Are ministry members required to get COVID vaccinations or other recommended care?

No. Ministries do not impose vaccine requirements and many include religious-conscience language about medical decisions. Members who decline recommended care for religious reasons are not penalized. The downside is that ministries also typically do not share for preventive care that insurance plans cover at no cost.

How do I file a complaint against a ministry that refuses to share?

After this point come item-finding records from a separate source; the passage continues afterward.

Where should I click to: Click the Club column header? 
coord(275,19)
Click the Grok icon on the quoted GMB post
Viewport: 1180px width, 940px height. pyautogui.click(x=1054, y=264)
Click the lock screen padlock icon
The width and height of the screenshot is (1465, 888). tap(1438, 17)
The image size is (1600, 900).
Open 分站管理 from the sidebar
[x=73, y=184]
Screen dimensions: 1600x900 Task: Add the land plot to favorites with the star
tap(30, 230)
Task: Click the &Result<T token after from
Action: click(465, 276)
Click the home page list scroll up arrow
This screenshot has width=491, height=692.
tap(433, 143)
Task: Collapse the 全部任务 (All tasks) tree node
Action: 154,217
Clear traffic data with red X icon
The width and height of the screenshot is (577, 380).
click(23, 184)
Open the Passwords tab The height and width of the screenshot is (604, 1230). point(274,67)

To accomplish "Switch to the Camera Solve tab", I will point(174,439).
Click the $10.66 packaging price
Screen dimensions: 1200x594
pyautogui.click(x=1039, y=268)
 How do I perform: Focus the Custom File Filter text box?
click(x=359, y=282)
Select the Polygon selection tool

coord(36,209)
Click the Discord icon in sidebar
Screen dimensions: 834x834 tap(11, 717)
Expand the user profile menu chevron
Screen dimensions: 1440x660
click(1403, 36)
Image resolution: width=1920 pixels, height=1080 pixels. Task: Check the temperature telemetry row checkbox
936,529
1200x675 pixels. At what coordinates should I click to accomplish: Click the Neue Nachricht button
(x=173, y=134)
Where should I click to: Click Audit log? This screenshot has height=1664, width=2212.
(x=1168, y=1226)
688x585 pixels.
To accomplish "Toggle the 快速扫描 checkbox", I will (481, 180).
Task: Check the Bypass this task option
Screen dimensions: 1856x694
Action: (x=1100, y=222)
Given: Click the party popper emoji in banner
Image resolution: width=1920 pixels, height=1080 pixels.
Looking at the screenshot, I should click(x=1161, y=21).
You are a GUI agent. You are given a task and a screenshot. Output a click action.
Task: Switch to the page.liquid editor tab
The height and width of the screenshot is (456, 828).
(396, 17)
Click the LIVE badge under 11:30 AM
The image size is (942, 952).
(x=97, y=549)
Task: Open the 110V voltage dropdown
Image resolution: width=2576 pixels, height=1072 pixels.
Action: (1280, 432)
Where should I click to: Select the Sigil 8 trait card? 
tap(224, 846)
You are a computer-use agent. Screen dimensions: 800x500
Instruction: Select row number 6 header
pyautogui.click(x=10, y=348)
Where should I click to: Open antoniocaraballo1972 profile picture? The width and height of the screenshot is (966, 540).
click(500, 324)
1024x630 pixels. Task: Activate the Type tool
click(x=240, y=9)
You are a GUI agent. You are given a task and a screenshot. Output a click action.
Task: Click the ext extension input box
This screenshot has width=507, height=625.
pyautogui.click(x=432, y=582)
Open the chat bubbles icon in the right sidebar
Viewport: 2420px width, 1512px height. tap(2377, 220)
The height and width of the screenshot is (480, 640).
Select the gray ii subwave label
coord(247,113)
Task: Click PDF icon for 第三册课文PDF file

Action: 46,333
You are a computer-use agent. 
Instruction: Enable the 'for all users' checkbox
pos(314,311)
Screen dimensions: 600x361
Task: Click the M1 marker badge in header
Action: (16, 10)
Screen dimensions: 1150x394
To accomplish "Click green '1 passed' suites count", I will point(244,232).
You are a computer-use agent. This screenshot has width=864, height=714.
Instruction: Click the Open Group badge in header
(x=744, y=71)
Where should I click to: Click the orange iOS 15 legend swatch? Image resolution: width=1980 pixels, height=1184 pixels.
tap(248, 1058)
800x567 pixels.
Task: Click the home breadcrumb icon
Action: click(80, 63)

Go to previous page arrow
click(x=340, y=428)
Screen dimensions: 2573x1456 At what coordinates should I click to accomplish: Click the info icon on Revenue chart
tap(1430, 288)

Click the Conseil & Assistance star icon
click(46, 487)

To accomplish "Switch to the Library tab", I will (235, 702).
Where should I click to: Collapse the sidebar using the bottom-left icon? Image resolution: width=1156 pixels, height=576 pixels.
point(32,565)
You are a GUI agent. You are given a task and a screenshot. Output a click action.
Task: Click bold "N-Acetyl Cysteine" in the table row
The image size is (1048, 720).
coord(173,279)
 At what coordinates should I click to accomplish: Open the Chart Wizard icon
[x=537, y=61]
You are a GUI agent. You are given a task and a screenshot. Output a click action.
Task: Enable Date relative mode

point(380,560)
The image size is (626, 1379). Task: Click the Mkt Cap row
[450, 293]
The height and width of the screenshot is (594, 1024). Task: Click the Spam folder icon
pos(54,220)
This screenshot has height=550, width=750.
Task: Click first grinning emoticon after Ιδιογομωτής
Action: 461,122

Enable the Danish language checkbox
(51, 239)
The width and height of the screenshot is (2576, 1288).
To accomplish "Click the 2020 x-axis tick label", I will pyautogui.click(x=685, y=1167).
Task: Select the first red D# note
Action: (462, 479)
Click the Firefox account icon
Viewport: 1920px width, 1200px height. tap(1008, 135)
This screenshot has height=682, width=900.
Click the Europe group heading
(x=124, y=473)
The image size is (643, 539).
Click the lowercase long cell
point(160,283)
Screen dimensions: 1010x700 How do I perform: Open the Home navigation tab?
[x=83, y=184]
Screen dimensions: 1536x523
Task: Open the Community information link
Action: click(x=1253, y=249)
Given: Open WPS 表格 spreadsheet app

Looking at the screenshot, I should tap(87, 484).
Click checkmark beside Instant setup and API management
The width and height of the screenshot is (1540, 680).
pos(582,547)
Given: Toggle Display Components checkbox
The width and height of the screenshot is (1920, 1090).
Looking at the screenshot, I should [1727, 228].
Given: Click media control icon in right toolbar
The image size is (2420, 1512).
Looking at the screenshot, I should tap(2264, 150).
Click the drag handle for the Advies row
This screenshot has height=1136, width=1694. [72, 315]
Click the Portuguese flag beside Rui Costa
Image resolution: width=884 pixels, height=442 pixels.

Complaint pathways are limited. Ministries usually have an internal appeals process. Beyond that, you can complain to your state attorney general’s consumer protection division, your state insurance commissioner if your state asserts authority over ministries, the BBB, and the FTC. Lawsuits are possible but expensive and uncertain.

The Bottom Line

A health sharing ministry mental health situation is, in nearly every major ministry, a non-coverage situation. The ministry model exempts itself from insurance regulation, mental health parity rules, and essential health benefits requirements precisely because it is not insurance, and the practical effect is that mental health treatment, substance use treatment, and ongoing psychiatric medication are excluded or severely capped across CHM, Samaritan, Liberty, and Medi-Share. Healthy young families with strong faith communities and no mental health history sometimes do well with ministries. Families with a teenager, a postpartum mother, a stressed professional, or anyone else who might develop a psychiatric need are often catastrophically underserved when the need arrives. The ACA marketplace with premium subsidies is usually a better alternative for the same monthly cost or less, and it carries the consumer protections that ministries deliberately do not. Ask the difficult question before you enroll: what happens to my family if mental health care becomes the largest medical bill we face? If the answer is that the ministry will pray for you, that may not be enough.

If you or someone you love is in crisis, call or text 988 to reach the 988 Suicide and Crisis Lifeline, available around the clock and free regardless of insurance or ministry membership.

This article is for general information only and does not constitute legal, financial, or medical advice. Health sharing ministry guidelines, exclusions, and state regulatory treatment vary widely and change over time. Confirm current ministry policies, state regulator guidance, and your own coverage options before making enrollment or treatment decisions.